[Start of section]

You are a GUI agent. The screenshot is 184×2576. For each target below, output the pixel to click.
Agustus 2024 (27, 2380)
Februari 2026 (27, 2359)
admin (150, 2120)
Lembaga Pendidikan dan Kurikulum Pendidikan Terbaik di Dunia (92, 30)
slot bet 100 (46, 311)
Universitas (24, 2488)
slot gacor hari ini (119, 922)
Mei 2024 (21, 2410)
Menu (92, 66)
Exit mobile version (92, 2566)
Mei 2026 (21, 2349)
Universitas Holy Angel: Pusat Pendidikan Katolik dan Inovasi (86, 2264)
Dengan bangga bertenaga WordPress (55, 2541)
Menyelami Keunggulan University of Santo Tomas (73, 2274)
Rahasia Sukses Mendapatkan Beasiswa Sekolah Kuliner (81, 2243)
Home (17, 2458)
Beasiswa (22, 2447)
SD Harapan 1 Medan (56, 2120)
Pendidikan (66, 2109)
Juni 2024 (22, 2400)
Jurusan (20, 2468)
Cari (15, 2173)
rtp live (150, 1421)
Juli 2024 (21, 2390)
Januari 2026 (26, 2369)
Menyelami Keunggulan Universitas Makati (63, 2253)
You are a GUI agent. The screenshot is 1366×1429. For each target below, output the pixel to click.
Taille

[End of section]
[Start of section]

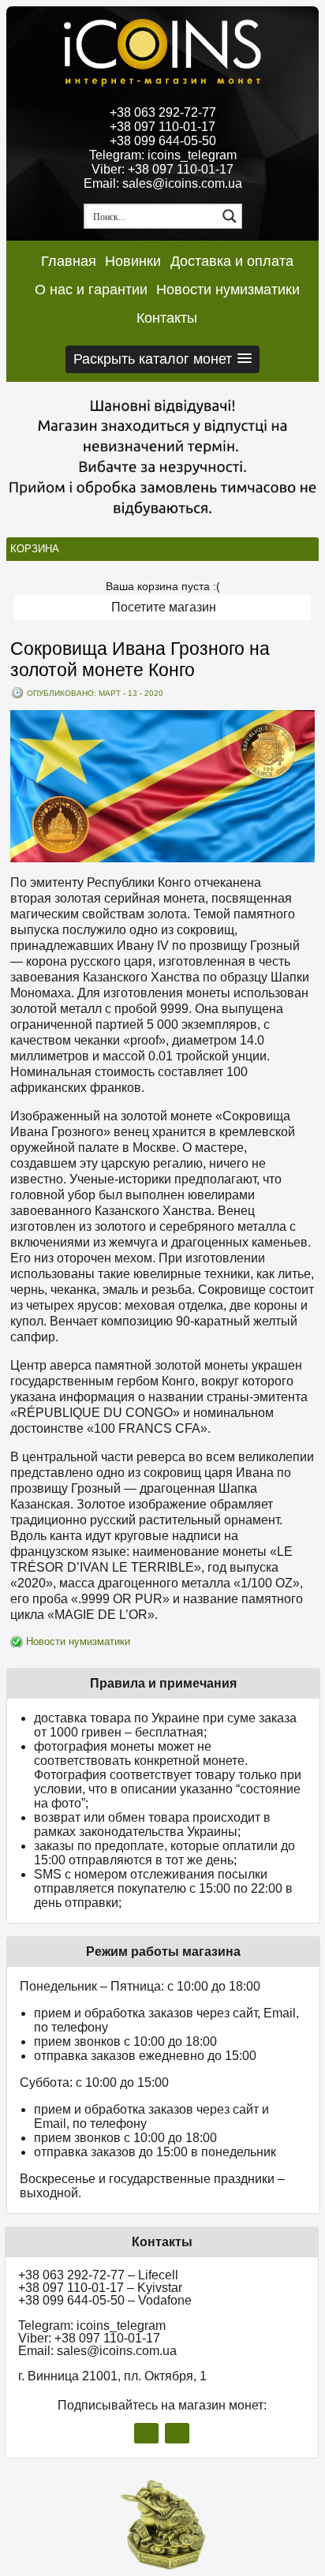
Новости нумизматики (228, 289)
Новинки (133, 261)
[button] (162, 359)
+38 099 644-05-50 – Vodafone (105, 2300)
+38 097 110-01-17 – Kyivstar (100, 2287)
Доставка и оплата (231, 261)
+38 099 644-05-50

[End of section]
[Start of section]

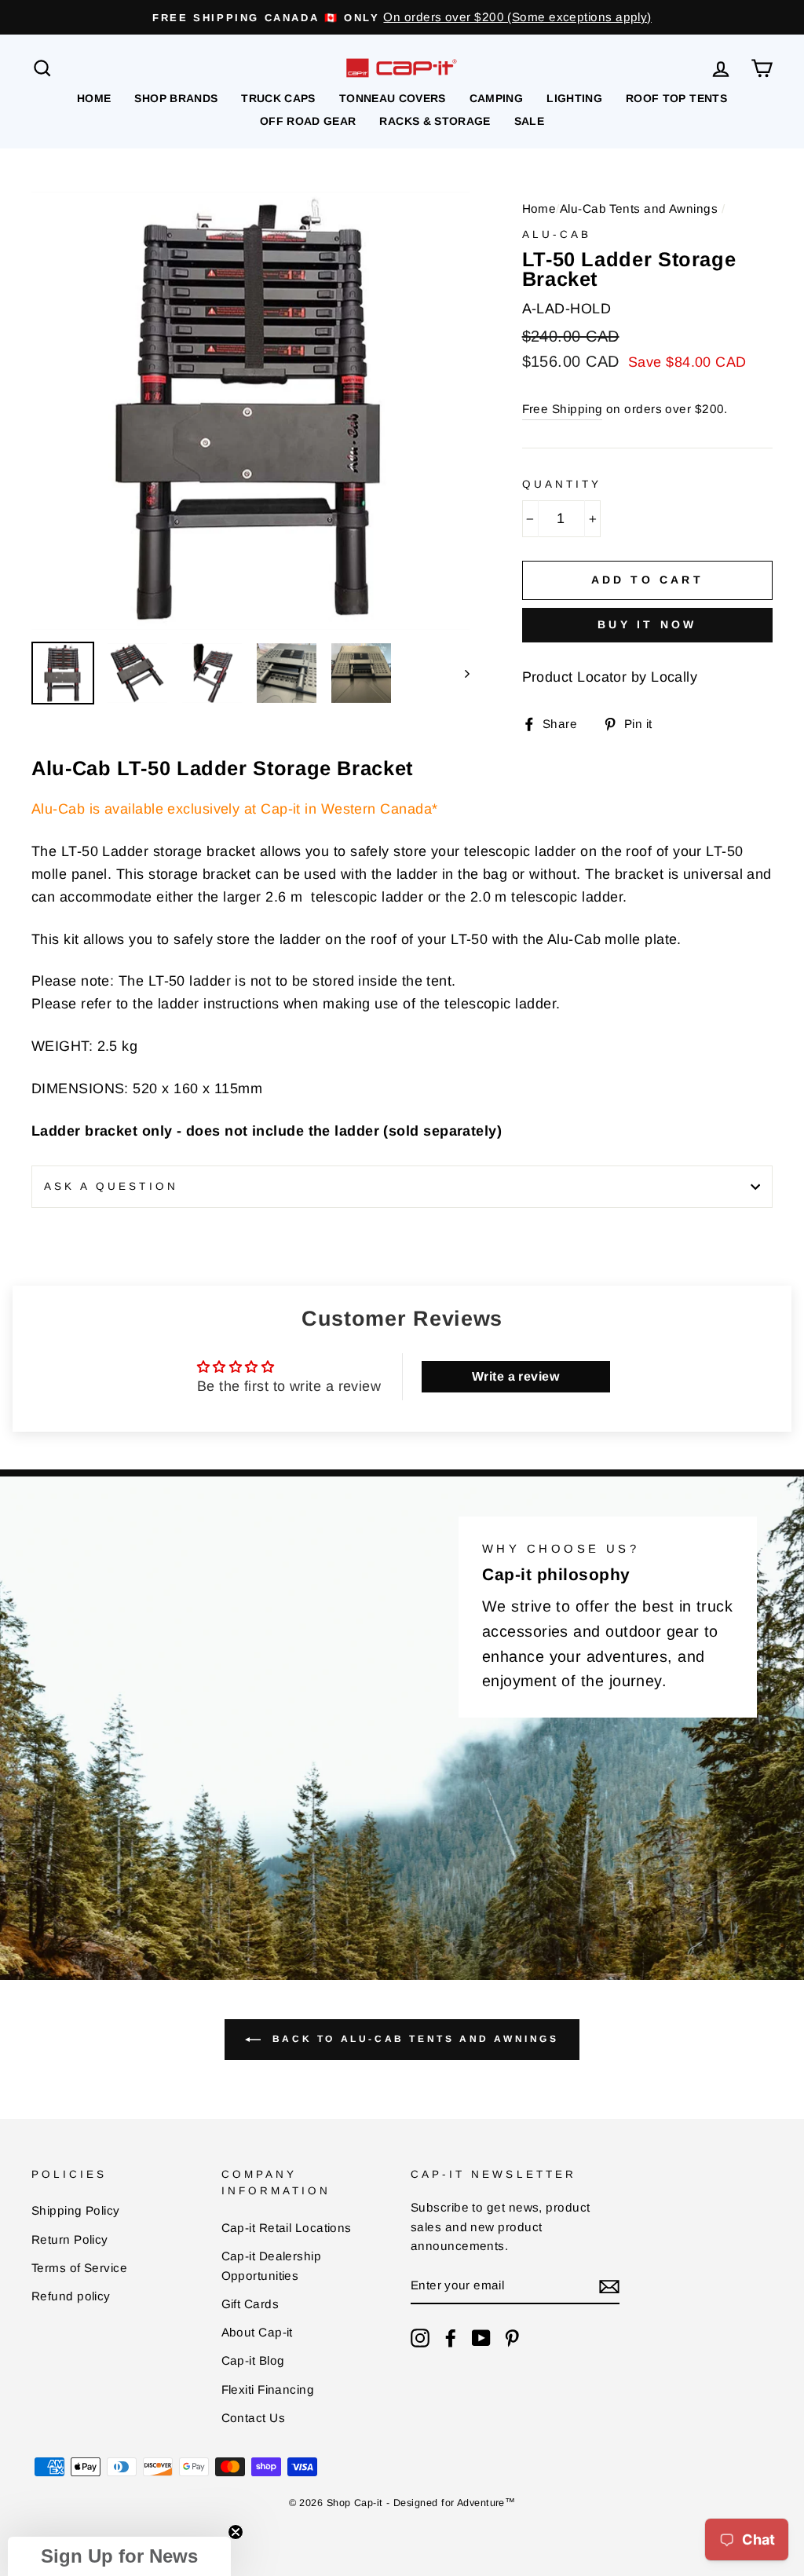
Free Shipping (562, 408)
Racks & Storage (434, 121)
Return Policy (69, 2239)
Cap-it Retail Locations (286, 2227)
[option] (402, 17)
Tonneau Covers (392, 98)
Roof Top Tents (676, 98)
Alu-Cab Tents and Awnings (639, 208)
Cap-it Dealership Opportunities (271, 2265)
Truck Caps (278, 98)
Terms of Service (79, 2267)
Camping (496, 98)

[End of section]

Problem -
Each line above from the one with "Mei 2024 (21, 2410)" up to and including the one with "Jurusan (20, 2468)" must be set down exactly, and no line outside that span may appear.

Written solution -
Mei 2024 (21, 2410)
Menu (92, 66)
Exit mobile version (92, 2566)
Mei 2026 (21, 2349)
Universitas Holy Angel: Pusat Pendidikan Katolik dan Inovasi (86, 2264)
Dengan bangga bertenaga WordPress (55, 2541)
Menyelami Keunggulan University of Santo Tomas (73, 2274)
Rahasia Sukses Mendapatkan Beasiswa Sekolah Kuliner (81, 2243)
Home (17, 2458)
Beasiswa (22, 2447)
SD Harapan 1 Medan (56, 2120)
Pendidikan (66, 2109)
Juni 2024 (22, 2400)
Jurusan (20, 2468)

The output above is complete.